The Montgomeryshire flag (Baner Sir Drefaldwyn) refers to proposals for a flag of the Welsh county of Montgomeryshire. Neither has been registered with the Flag Institute.

==History==
There are two rival designs for the flag which are both based on historic armorial devices.

One concept for the flag is a banner of the arms of Brochwel Ysgithrog, famed for his resistance to the invading Saxons. In the medieval period a coat of arms was created for him bearing three white horse heads on a black field. This represented the Saxon white horses, with their heads severed, and thus symbolised his victory over the Saxons at Chester. The arms granted to the local council in 1951 included a black-and-white border as a reference to Brochwel's arms.

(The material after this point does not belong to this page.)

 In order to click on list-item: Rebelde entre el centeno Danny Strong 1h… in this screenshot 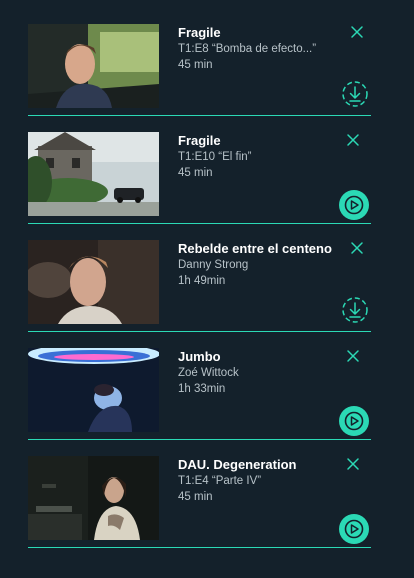, I will do `click(200, 286)`.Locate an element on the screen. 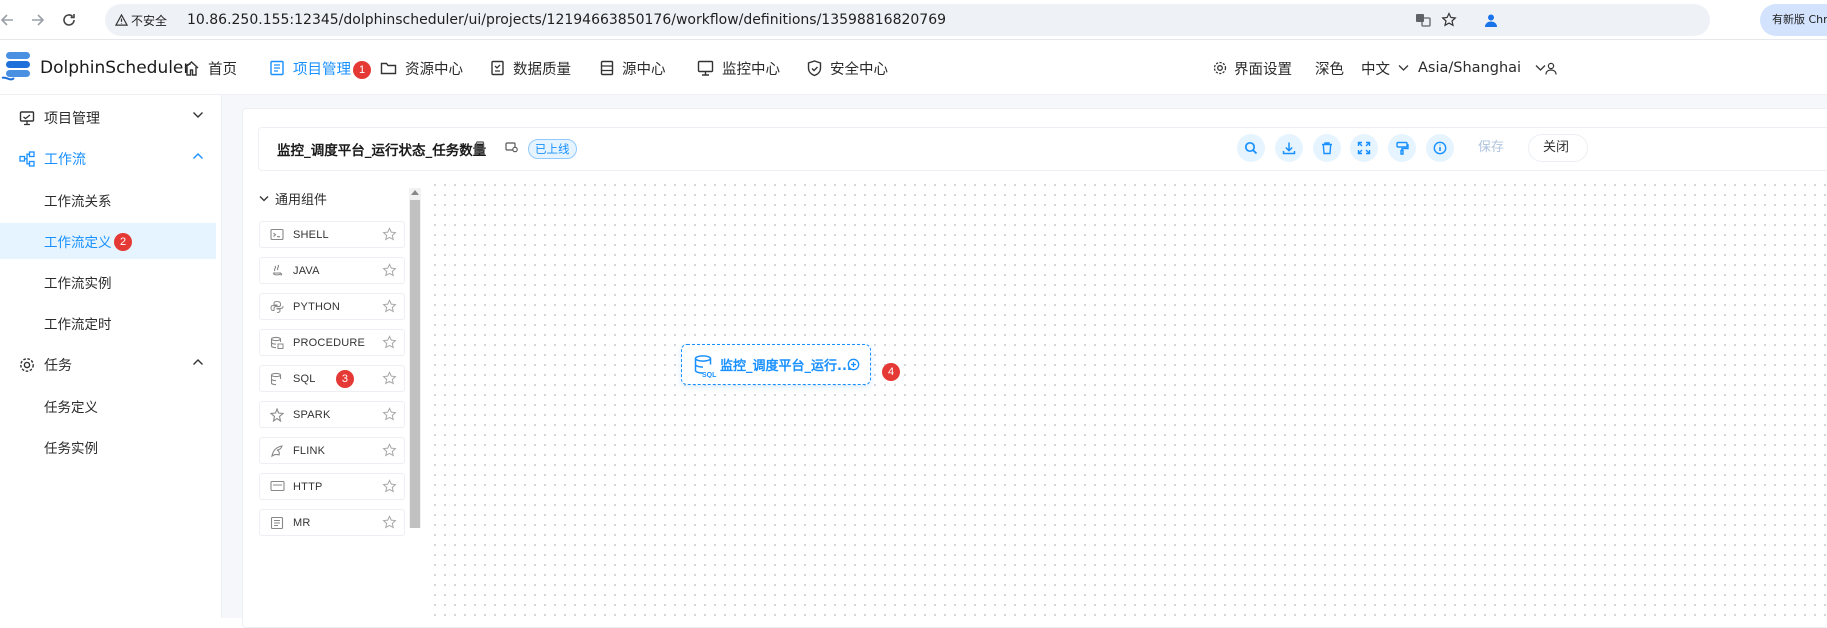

The other concept for the flag is the banner of arms of the former Welsh Kingdom of Powys which had been in use by the kings of Powys since the reign of Bleddyn ap Cynfyn in 1046. In 1160 the kingdom divided in two with the larger, southern portion that was known alternately as "Upper Powys", "Powys Cyfeiliog" or Powys Wenwynwyn (the boundaries of which matched those of the historic county of Montgomeryshire almost exactly) continuing to use the same banner as the former unitary realm of Powys had. In 1283 the whole territory of Upper Powys became a feudal fief subject to the King of England known as the Lordship of Powis. The Lords of Powis continued to use the old banner of Powys for their personal arms and, as such, the banner continued to be associated with the territory, until at least 1421 when ownership of the lordship passed outside the Anglo-Welsh Charleton family. In 1573 the Lordship was transformed into the County of Montgomeryshire by the Laws in Wales Acts however there is compelling evidence that the shire continued to be popularly represented by the banner of arms of Powys because a book published in 1894 illustrates the shields of the counties of Wales and shows Montgomeryshire using a red lion device and the motto 'POWYS PARADWYS CYMRU'. In 1951 the County Council was formally granted official arms which featured the Arms of Powys (the red lion on gold) most prominently. This design however suffers from the fact that it may be too similar to the existing flag used for the English county of Somerset. Ultimately, the county flag will be adopted taking a number of criteria into account, including historic precedent, distinctiveness and how the flag will look when flying.